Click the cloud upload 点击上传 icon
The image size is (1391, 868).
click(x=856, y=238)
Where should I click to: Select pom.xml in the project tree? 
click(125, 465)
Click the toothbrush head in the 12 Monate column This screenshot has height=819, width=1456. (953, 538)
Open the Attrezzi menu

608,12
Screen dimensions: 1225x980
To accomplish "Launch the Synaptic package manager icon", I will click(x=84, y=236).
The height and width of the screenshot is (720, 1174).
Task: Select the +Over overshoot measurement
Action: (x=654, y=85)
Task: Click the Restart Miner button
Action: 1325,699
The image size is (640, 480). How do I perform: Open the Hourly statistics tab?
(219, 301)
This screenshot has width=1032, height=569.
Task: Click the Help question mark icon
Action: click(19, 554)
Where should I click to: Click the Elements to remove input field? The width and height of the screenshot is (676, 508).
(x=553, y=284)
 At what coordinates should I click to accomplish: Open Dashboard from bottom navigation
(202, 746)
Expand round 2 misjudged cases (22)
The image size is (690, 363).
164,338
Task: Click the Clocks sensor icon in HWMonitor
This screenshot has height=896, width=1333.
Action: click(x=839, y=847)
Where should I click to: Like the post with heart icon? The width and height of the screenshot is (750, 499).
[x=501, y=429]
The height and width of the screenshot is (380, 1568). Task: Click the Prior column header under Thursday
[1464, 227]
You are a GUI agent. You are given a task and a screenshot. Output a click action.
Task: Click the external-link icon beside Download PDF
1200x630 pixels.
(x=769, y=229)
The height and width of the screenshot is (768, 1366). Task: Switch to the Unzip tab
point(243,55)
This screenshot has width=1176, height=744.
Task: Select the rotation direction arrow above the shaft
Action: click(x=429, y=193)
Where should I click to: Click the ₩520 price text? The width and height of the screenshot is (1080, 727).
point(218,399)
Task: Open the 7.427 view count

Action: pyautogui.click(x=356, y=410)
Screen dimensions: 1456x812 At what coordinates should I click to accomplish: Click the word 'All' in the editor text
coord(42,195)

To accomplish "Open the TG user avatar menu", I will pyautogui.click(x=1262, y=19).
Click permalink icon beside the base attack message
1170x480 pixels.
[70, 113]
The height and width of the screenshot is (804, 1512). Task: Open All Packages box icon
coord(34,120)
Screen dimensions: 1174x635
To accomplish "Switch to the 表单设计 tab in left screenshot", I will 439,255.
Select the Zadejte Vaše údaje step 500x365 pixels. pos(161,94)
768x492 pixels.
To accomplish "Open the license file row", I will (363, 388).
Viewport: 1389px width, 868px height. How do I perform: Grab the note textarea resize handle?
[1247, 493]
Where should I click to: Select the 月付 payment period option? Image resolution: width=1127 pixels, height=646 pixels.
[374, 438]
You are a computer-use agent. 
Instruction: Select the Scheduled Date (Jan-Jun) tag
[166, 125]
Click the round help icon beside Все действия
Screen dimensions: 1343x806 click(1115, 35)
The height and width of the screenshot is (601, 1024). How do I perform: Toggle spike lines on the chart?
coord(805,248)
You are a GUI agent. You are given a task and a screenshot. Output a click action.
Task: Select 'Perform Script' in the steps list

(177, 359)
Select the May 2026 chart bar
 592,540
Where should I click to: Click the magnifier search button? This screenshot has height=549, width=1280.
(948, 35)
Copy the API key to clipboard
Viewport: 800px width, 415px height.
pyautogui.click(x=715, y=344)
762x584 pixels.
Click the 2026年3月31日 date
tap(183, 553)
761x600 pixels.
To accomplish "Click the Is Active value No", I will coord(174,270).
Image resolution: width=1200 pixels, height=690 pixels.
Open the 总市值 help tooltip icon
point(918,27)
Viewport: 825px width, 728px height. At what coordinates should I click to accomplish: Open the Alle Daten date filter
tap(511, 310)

········

Requirement » Identify every line in the records above that contains the string "menu", and copy each one. Case counts.

Result »
Open the Attrezzi menu
To accomplish "Open the TG user avatar menu", I will pyautogui.click(x=1262, y=19).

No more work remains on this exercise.